Benjamin Booker, Benjamin Booker
I love, love, love this album. Right from the nod to Chuck Berry in the opening bars of the first track, ‘Violent Shiver’, it’s just electric, using Booker’s raspy vocals and the deliberately rough and ready production to anchor a series of tightly written yet loosely played songs that combine elements of blues, punk and the garage rock of Pavement and The Strokes. There’s not a bad song on it, but the one I come back to over and over again is the glorious, gospel-influenced ‘Slow Coming’, a song that seems to nod implicitly to Sam Cooke’s classic ‘A Change is Gonna Come’.

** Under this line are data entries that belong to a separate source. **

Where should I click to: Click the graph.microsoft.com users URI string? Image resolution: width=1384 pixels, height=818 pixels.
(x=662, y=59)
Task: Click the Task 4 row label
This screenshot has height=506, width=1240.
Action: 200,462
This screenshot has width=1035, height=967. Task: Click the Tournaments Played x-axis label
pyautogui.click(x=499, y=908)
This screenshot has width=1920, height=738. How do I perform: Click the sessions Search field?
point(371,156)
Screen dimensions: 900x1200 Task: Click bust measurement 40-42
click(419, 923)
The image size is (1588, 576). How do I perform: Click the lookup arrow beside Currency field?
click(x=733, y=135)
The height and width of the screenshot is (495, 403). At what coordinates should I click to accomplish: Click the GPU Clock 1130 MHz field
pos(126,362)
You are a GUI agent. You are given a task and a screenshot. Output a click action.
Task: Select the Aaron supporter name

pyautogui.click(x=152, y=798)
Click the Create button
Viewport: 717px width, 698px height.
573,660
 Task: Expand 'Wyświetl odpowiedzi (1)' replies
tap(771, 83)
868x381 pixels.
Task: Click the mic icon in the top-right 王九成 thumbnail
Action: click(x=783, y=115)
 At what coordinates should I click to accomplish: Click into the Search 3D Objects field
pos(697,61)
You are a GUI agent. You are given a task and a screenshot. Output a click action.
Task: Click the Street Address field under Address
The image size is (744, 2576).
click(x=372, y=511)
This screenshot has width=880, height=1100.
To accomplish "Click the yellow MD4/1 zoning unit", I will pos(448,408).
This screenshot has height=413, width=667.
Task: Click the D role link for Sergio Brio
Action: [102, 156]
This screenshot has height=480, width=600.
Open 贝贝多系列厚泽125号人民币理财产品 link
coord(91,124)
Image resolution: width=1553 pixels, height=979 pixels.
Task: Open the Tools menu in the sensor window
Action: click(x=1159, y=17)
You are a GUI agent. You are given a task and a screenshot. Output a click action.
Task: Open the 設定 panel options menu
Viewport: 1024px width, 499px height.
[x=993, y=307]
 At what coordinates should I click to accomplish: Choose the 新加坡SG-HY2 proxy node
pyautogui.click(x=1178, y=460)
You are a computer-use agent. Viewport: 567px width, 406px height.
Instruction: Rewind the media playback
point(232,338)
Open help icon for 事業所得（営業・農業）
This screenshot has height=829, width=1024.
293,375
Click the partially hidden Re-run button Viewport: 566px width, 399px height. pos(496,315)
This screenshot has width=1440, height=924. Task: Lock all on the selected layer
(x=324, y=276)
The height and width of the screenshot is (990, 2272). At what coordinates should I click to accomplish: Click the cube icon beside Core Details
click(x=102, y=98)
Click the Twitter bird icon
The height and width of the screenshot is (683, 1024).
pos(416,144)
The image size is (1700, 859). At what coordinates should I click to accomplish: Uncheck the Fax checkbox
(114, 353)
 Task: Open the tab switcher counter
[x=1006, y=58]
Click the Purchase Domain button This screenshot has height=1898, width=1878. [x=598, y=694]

Leonard Cohen, Popular Problems
I have to confess I was a bit of a latecomer to Leonard Cohen, but over the past few years I’ve become more and more fascinated by him and his work. All the qualities that make Cohen so singular are on display on Popular Problems, which easily measures up to Cohen’s work in the late-1960s and early-1970s (and leaves his work in the early years of this century for dead), and shifts with startlingly ease from the sardonic wit of ‘Almost Like The Blues’ (“There’s torture and there’s killing/And there’s all my bad reviews/The war, the children missing/Lord, it’s almost like the blues”) to beautiful love songs like ‘Did I Ever Love You’ and the delicate restraint of ‘You Got Me Singing’. And the physical version of the album also includes a wonderfully designed fold-out booklet featuring a series of images of a half-dressed Cohen cleaning his shoes, offering a wonderfully restrained tribute to both Cohen’s fascination with Buddhism and the shadow of mortality that helps lend this slyly vital album its particular beauty.
(While you’re listening to the songs I suggest you take a few minutes to check out the photos of Cohen on Hydra in the 1960s that have surfaced in recent years, many of which also feature George Johnston and Charmian Clift, and this excellent piece about them by Paul Genoni and Tanya Dalziell).
The Delines, Colfax
I’m a huge fan of Willy Vlautin’s work, both as a member of Richmond Fontaine and as the author of novels such as Lean on Pete and The Free, so I was very excited when I heard he’d quietly assembled The Delines, a new group featuring Richmond Fontaine drummer Sean Oldham, Decemberists keyboardist Jenny Conlee and Damnations singer Amy Boone, and that excitement was absolutely borne out by their debut album, Colfax. I’ve written about Vlautin’s songwriting before, but the songs on Colfax show all the emotional intelligence and gift for compressed narrative that make his work with Richmond Fontaine so special, as songs like ‘The Oil Rigs At Night’ make eloquently clear.
Bob Dylan, The Complete Basement Tapes
I’ve never sought out any of the endless bootlegs of Dylan and the Band’s sessions at Big Pink in 1968, which means my exposure to the great white whale of modern music was restricted to the overproduced 1975 collection, but I’m not sure I’ll ever be able to go back to that now I’ve heard the real thing. I ponied up for the absurdly overpriced six CD complete version (which justifies its exorbitant price tag with two beautiful hardback books of photos, but lacks the extensive liner notes that helped make last year’s Another Self-Portrait so fascinating), and although the slightly less-obsessive fan might well do just as well with the two CD selection, it’s still a thrilling experience, filled with a sense of play and delight in the possibility of the music. I’ll leave it to others to unpick the importance and pleasures of this collection, all I have to say is whether you think you’re a Dylan fan or not, try and lay your hands on a copy: it’s wonderful.